## What you are asked to do:
Across the data below, count every line where the string "Kannur" appears. Answer with the number alone.

## Dataset items:
───

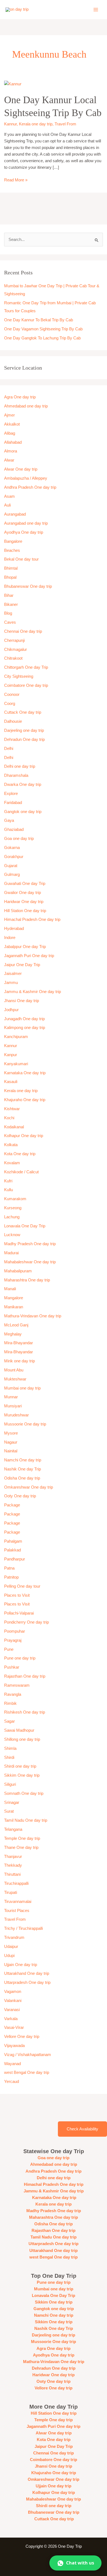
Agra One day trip (20, 397)
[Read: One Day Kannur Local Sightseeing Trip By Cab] (12, 83)
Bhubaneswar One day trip (28, 586)
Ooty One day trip (20, 1496)
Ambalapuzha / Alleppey (25, 478)
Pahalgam (13, 1541)
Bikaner (11, 604)
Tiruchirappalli (16, 1883)
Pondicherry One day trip (26, 1622)
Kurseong (12, 1208)
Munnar (11, 1397)
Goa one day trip (19, 838)
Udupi (9, 1955)
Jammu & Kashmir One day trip (32, 991)
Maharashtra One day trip (27, 1280)
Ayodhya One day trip (23, 532)
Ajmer (9, 415)
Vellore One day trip (21, 2036)
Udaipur (11, 1946)
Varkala (11, 2019)
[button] (75, 2563)
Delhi (8, 748)
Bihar (8, 595)
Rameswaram (17, 1685)
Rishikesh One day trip (24, 1712)
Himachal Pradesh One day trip (32, 919)
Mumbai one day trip (22, 1388)
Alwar (9, 460)
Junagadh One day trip (24, 1019)
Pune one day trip (19, 1658)
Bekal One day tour (21, 559)
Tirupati (10, 1892)
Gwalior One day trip (22, 892)
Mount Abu (13, 1370)
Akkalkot (12, 424)
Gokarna (12, 847)
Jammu (11, 982)
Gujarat (10, 866)
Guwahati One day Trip (24, 883)
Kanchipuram (16, 1036)
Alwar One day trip (20, 469)
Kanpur (10, 1055)
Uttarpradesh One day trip (27, 1982)
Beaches (12, 550)
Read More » (15, 179)
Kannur (10, 124)
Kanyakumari (16, 1064)
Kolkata (11, 1145)
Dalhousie (13, 721)
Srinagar (11, 1802)
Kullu (8, 1190)
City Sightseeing (18, 676)
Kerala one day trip (35, 124)
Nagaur (10, 1442)
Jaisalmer (13, 973)
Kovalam (12, 1163)
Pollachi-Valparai (19, 1613)
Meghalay (13, 1334)
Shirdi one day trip (20, 1766)
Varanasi (12, 2009)
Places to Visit (17, 1595)
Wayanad (12, 2064)
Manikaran (13, 1307)
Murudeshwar (16, 1415)
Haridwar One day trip (23, 901)
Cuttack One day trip (22, 712)
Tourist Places (16, 1910)
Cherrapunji (14, 640)
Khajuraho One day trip (24, 1100)
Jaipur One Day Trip (22, 965)
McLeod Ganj (16, 1325)
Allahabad (13, 442)
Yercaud (11, 2081)
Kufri (8, 1181)
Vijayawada (14, 2045)
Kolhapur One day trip (23, 1136)
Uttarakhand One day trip (26, 1973)
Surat (9, 1811)
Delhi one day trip (19, 766)
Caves (10, 622)
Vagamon (12, 1991)
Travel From (65, 124)
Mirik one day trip (19, 1361)
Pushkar (11, 1667)
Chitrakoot (13, 658)
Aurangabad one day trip (26, 523)
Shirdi (9, 1757)
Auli (7, 505)
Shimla (10, 1748)
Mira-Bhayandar (18, 1343)
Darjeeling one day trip (24, 730)
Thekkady (13, 1865)
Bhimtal (11, 568)
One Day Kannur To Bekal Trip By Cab (38, 320)
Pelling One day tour (22, 1586)
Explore (11, 793)
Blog (8, 613)
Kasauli (10, 1081)
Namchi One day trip (22, 1460)
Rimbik (10, 1703)
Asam (9, 496)
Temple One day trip (22, 1838)
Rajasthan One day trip (24, 1676)
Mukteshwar (15, 1379)
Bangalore (13, 541)
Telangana (13, 1829)
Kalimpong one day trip (24, 1027)
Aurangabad (15, 514)
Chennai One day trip (23, 631)
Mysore (11, 1433)
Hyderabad (14, 928)
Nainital (10, 1451)
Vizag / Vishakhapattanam (27, 2054)
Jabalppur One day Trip (25, 946)
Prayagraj (12, 1640)
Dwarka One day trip (22, 784)
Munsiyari (13, 1406)
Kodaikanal (14, 1127)
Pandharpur (14, 1559)
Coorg (9, 703)
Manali (10, 1289)
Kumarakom (15, 1199)
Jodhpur (11, 1010)
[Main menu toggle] (96, 9)
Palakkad (12, 1550)
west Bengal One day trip (26, 2072)
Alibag (9, 433)
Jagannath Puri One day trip (29, 956)
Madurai (11, 1253)
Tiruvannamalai (17, 1901)
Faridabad (13, 802)
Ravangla (12, 1694)
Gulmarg (12, 874)
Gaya (9, 820)
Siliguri (10, 1784)
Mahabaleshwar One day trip (30, 1262)
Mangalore (13, 1298)
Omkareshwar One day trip (28, 1487)
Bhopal (10, 577)
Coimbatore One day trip (26, 685)
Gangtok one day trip (22, 811)
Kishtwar (12, 1109)
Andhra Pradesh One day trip (30, 487)
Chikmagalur (15, 649)
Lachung (11, 1217)
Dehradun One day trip (24, 739)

───

## Answer to this task:
3